You should also alert telephone receptionists to be especially cordial to reporters. Receptionists need to understand unequivocally that the reporter calling your landscape business can often offer free exposure in a news story for your business to 50,000 to 100,000, or sometimes a million or more, readers or viewers.
You can enhance the credibility of your media authority execs by publicizing them in “expert stables” like Profnet.
Tweak under the hood
During the past few years, Google has released a number of free tools designed to help your press center appear as high as possible on Google search engine returns. Sign up for a free Google Webmaster’s account and all these tools are yours to use for free.
Plus, once your press center is search-friendly for Google, the center will also be optimized for most of the other major search engines as well.
Also be sure to ensure your press center downloads like quicksilver. For speed optimization tips, check out Andrew B. King’s book, “Speed Up Your Site.” Founder of Website Optimization LLC, King also offers a free tool that will check to see if your press center is optimized for speed.
You’ll also want to create a sitemap for your press center — a technical way of listing the pages of your site to search engines like Google, and providing other key technical information the search engines need to process your website as efficiently as possible. Google offers an excellent tutorial on how to create a sitemap.

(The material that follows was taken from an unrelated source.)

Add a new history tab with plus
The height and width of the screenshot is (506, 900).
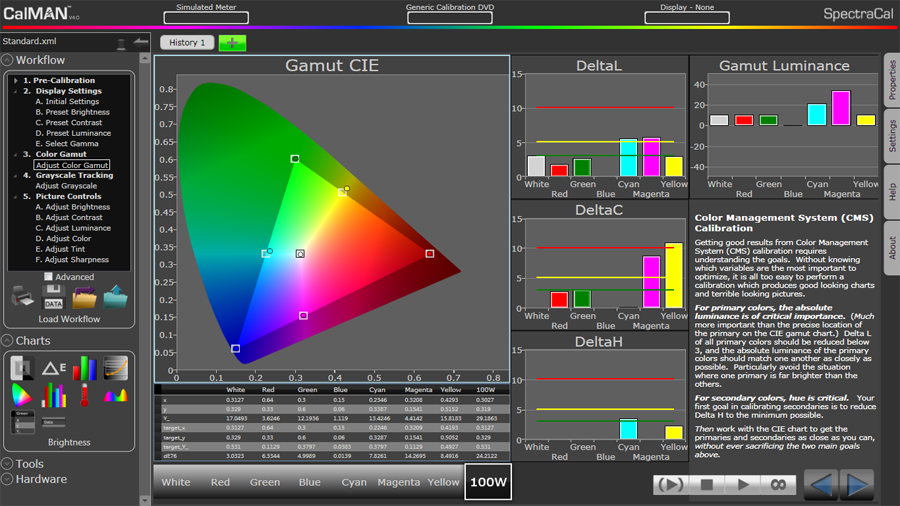coord(232,43)
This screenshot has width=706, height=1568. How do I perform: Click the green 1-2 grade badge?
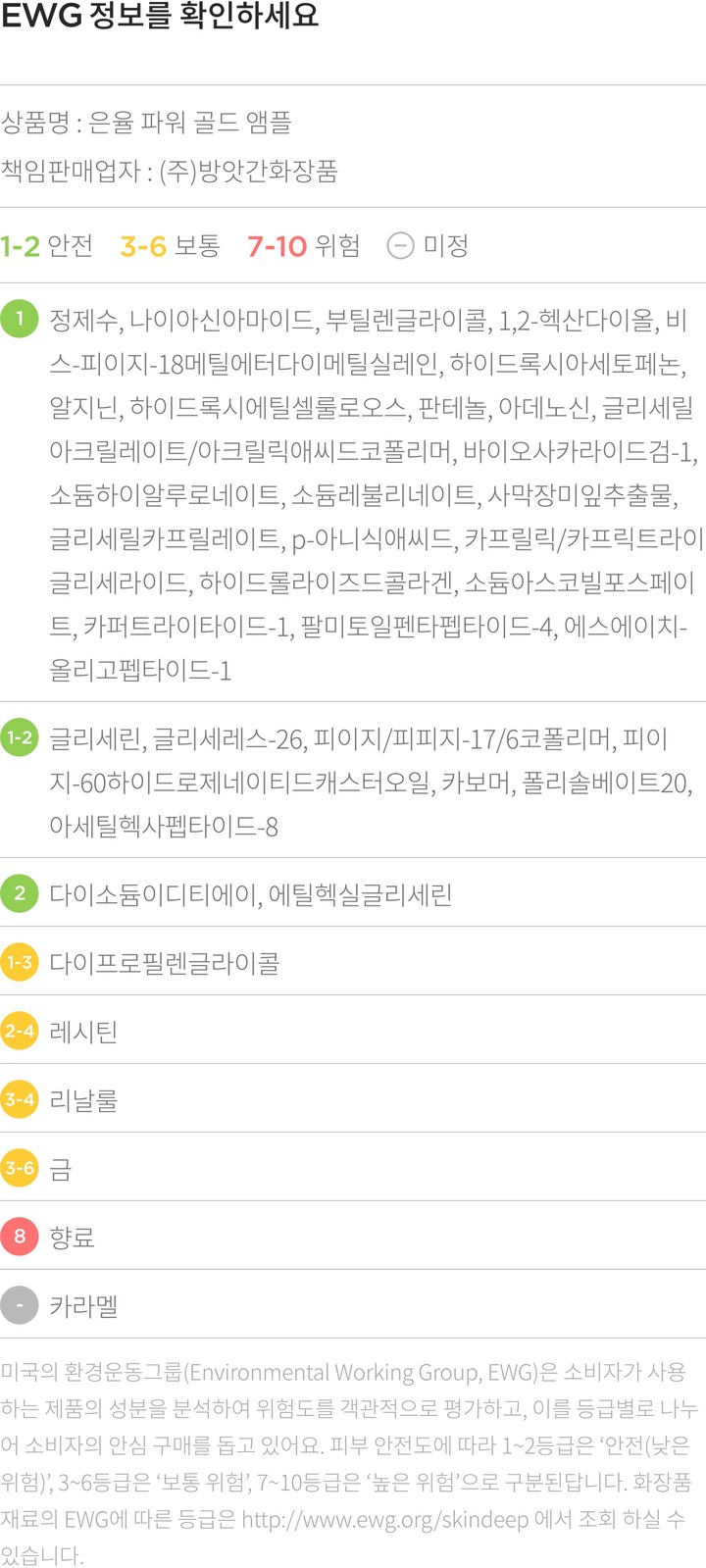(20, 737)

Optimize the titles of your press center’s images, as well. Since many press centers overlook this simple tactic, your landscape business may be able to rocket past many competitors by simply making sure the press images and press releases you supply (along with photos of your team members, etc.) can be easily searched and categorized by search engines.
Do this by ensuring each image has a name to describe it, rather than using an inscrutable number. Also, save images in the .jpg format if at all possible. And store your images on the folder level — such as http://ift.tt/2r5M11P, instead of burying images in a less accessible folder.
Promote relentlessly
One of the great equalizers of the web is that a tiny, nimble landscape business can leap ahead of the largest Goliath with the right promotion of its press center.

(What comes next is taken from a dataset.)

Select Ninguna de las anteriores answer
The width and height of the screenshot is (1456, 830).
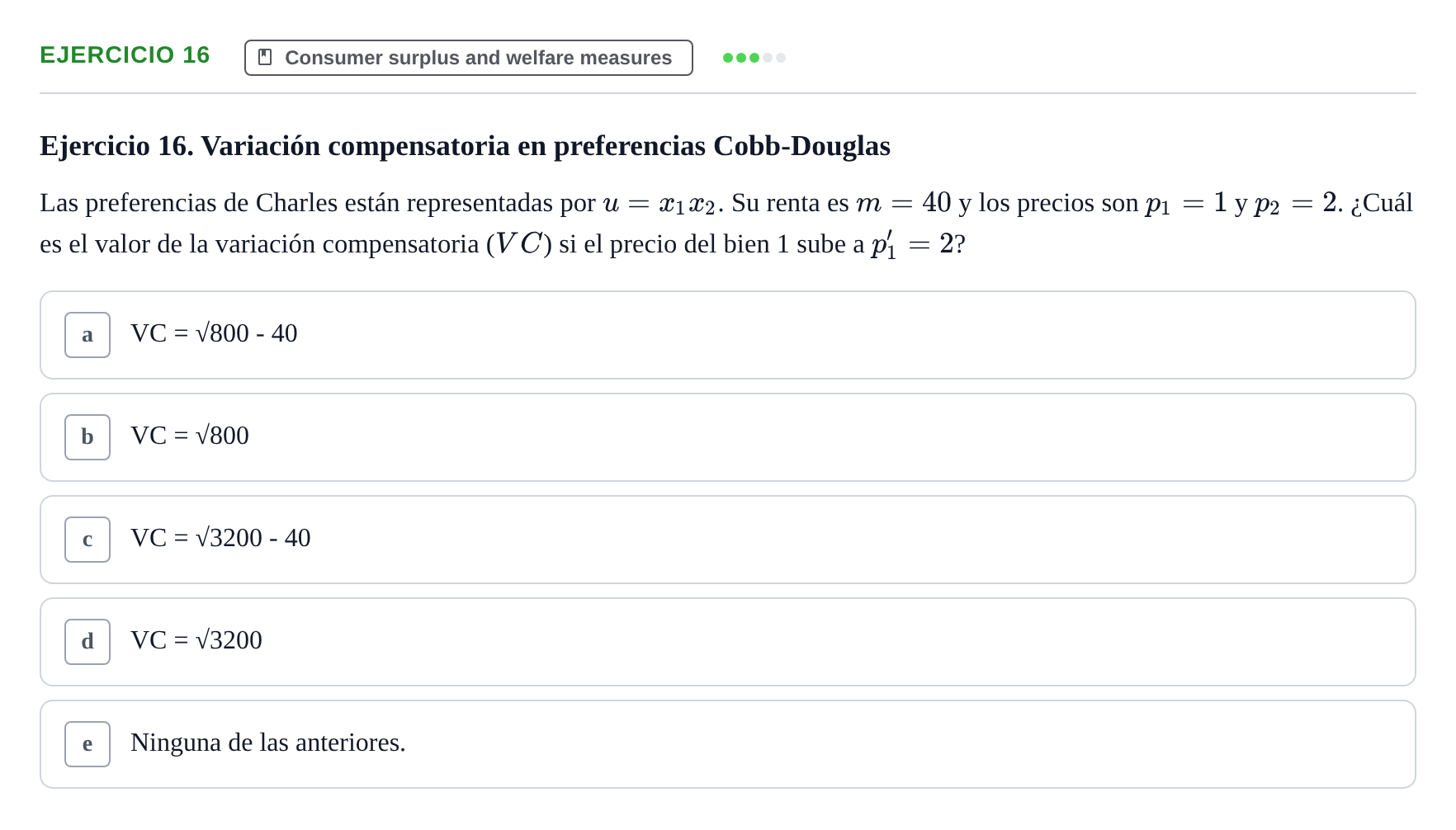click(728, 744)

Offering press releases and a company e-newsletter gets this process started.
But you can also offer the same information via RSS (Really Simple Syndication) feeds for reporters who like their news delivered via that technology. Fed43, for example, will make your page RSS-friendly for free.
Other tactics that can work:
Circulate your news through a professional press release distribution service like PRNewswire or via free services (search “free press release distribution”).

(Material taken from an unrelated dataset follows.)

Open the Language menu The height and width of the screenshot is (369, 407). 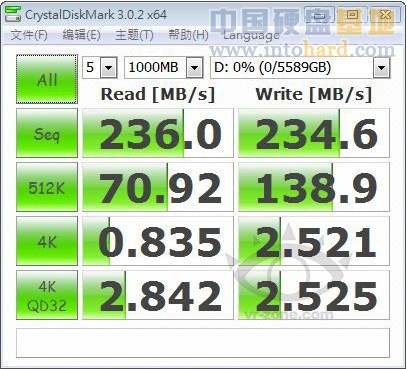pos(251,35)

Post a “send-this-page-to-afriend” button on every page of your press center.
Add a live chatroom to your press center if you have a staff person who can babysit it — LivePerson is one of many good live chat solutions.
Link your press center with your presence on social networks like Facebook, Instagram and Twitter.
Measure your success
The quickest way to an increased press center budget, as we all know, is quantifiable results. Document how traffic from journalists has increased on your press center with Google Analytics, another free program.
Or, if you’re looking for even more robust analytics, check out software like IBM Digital Analytics or WebTrends.
Safeguard your reputation
Once people start talking about your company on the web, including editors, reporters, bloggers and others, make sure they’re not engaging in libel, slander or other image-tarnishing talk. Specific service providers who will help you out with this reputation monitoring include Dow Jones Factiva and BlogSquirrel.